However, they exhibit conversion efficiencies and a lifetime which
limit their field of application.
[0004] Generally, a so-called conventional photovoltaic cell
comprises a stack formed of (FIG. 1):
[0005] a substrate (1) covered with a first conductive layer (2)
(anode);
[0006] an HTL layer (3);
[0007] an active layer (4);
[0008] possibly an ETL layer ("electron transporting layer")
[0009] and a second conductive layer (5) (cathode).
[0010] Such a cell may also be called PIN stack.
[0011] The substrate (1) may be made of plastic or of glass, for
example.
[0012] The first conductive layer (2) forming the anode may be made
of conductive metal oxide, for example, of ITO (indium tin oxide),
AZO (aluminum zinc oxide), IZO (indium zinc oxide). It may also
appear in the form of a multilayer of AZO/Ag/AZO type, for
example.
[0013] The HTL layer (3), interposed between the anode (2) and the
active layer (4) is a hole transport layer (HTL). It is a p-type
conductive or semiconductor layer which is generally made of
PEDOT:PSS
(poly(3,4-ethylenedioxythiophene):poly(4-styrene-sulfonate))
conductive polymer.
[0014] The active layer (4) is a layer intended to absorb photons.
It enables to create free charge carriers (holes and electrons). It
may be of polymer type, particularly made of P3HT/PCBM, that is,
made of the mixture of the poly(3-hexylthiophene) and
[6,6]-phenyl-C.sub.61-butyric acid methyl ester compounds.
[0015] Finally, the second conductive layer (5), that is, the
cathode, may be made of metal, particularly of aluminum or of
silver.
[0016] This type of stack has certain disadvantages, particularly
due to the interface between the active layer (4) and the
electrodes (2) and (5).
[0017] The HTL layer (3) forms the interface on the anode side.
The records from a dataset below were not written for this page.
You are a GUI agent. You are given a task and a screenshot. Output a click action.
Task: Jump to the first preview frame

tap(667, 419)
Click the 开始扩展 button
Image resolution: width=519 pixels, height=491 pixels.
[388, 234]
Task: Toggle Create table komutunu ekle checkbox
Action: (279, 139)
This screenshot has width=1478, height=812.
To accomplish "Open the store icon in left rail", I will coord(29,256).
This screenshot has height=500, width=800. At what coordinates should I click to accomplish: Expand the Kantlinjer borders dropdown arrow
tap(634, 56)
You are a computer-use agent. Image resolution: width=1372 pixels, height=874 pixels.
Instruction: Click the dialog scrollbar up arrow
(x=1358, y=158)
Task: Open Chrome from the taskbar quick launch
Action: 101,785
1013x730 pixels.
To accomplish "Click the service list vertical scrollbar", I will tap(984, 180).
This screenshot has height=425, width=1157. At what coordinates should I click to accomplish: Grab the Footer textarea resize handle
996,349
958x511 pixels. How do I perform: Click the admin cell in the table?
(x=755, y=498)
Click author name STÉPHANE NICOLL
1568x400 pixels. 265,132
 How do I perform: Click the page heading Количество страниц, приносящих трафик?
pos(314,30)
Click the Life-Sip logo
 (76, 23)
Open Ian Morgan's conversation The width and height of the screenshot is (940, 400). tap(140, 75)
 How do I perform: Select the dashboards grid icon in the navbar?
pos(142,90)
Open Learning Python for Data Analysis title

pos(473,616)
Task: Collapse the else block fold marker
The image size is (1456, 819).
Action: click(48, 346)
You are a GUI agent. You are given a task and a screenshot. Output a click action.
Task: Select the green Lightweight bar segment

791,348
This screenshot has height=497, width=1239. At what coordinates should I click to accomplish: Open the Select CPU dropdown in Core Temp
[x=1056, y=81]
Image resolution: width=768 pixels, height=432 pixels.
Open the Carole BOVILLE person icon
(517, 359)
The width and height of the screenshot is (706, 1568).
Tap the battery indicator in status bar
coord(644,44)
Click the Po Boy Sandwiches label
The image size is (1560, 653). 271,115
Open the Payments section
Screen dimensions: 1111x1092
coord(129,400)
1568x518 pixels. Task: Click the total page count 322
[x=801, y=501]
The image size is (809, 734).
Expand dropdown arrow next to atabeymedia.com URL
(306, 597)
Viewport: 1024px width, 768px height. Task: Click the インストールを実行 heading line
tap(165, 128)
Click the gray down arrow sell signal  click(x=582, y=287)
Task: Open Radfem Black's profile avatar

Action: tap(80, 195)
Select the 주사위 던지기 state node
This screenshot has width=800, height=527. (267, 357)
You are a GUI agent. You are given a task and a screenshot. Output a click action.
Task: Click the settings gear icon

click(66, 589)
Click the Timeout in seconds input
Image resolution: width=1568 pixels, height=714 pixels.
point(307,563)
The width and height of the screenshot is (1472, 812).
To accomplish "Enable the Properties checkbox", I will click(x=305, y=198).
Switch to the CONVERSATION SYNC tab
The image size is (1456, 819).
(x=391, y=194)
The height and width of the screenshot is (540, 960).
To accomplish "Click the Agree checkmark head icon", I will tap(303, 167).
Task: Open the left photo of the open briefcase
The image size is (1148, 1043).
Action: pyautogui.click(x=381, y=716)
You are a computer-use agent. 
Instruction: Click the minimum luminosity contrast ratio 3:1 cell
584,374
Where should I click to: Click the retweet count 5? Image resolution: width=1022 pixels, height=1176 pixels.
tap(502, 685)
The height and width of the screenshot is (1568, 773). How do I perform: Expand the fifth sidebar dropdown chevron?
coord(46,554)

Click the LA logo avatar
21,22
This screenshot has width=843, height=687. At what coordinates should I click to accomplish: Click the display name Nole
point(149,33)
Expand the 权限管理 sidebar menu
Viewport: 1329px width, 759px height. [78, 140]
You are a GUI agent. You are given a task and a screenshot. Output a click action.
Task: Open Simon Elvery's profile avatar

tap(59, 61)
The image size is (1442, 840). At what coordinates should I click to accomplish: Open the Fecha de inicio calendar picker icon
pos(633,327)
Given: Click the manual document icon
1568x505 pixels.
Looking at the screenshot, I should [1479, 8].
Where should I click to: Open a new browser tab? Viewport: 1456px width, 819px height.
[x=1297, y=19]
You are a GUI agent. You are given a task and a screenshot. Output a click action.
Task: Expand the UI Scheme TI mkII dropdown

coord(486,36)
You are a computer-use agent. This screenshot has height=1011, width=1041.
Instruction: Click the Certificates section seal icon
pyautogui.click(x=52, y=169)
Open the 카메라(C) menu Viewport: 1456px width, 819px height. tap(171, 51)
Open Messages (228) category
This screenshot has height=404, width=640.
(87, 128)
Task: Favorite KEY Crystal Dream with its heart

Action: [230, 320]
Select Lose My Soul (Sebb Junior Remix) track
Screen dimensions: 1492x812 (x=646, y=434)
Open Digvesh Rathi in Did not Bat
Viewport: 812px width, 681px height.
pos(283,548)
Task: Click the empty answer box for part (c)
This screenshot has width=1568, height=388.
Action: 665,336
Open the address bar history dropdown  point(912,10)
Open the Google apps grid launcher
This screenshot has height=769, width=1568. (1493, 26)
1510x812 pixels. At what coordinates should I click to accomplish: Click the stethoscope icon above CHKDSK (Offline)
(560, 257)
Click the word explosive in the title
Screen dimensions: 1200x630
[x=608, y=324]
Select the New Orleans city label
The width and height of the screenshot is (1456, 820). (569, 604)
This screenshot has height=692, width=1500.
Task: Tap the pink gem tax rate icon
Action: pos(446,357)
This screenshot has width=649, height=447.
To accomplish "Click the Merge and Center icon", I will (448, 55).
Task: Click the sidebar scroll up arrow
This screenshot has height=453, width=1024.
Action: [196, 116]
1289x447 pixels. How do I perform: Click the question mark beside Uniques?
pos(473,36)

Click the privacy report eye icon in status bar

As
already indicated, it is generally made of PEDOT:PSS. Now, the high
density of sulfonate groups on the PSS chains, as compared with the
density of positive charges on the PEDOT chains, causes an increase
in the acidity of the HTL layer.
[0018] The acidity of the PEDOT:PSS HTL layer, as well as the
acidity of the PEDOT:PSS solution used to form said layer may
damage the anode (2) (particularly made of conductive metal oxide).
This is especially true when the substrate is made of plastic.
Indeed, the conductive metal oxide deposited on the plastic
substrate to form the anode (2) cannot be annealed at a high
temperature due to the nature of the substrate. Accordingly, the
structure of the layer forming the anode (2) is more brittle and is
a weak point of this type of photovoltaic cell.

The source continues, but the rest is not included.